WORK TASK:
Lines with the word "computer": copy all of them from the entries below.

********************

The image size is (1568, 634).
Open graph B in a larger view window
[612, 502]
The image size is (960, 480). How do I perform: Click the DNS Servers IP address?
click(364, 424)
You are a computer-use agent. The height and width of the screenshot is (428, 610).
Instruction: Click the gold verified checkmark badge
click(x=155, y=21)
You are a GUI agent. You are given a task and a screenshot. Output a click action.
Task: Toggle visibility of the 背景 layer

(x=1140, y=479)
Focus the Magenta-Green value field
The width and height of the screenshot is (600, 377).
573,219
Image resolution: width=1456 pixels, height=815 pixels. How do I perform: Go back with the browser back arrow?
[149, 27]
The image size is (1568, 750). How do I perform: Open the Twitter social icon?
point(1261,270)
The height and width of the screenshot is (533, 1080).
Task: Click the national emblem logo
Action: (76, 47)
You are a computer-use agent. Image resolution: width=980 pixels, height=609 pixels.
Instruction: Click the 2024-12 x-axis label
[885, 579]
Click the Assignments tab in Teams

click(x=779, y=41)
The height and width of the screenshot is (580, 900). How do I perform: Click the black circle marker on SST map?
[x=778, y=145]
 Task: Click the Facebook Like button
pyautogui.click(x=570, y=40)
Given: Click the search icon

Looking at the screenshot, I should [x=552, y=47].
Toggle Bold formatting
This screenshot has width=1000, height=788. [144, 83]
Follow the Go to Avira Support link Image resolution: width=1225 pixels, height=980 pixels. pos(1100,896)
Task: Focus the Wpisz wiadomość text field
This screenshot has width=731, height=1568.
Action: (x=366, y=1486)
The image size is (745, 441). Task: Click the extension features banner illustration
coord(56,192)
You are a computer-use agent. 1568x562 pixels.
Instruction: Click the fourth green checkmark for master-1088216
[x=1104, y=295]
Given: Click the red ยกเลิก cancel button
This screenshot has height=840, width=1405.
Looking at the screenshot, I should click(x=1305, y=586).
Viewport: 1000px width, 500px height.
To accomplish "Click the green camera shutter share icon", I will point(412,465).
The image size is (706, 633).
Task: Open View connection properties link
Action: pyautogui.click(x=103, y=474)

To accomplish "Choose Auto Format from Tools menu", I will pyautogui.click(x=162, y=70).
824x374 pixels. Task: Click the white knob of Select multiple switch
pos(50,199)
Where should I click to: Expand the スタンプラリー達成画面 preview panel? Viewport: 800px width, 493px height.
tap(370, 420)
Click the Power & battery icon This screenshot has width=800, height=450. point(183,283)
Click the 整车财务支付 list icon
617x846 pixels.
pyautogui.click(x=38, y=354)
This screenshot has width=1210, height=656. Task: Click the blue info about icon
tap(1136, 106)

********************

SOLUTION BELOW:
You are a computer-use agent. The height and width of the screenshot is (428, 610).
You are a computer-use agent. Image resolution: width=980 pixels, height=609 pixels.
You are a computer-use agent. 1568x562 pixels.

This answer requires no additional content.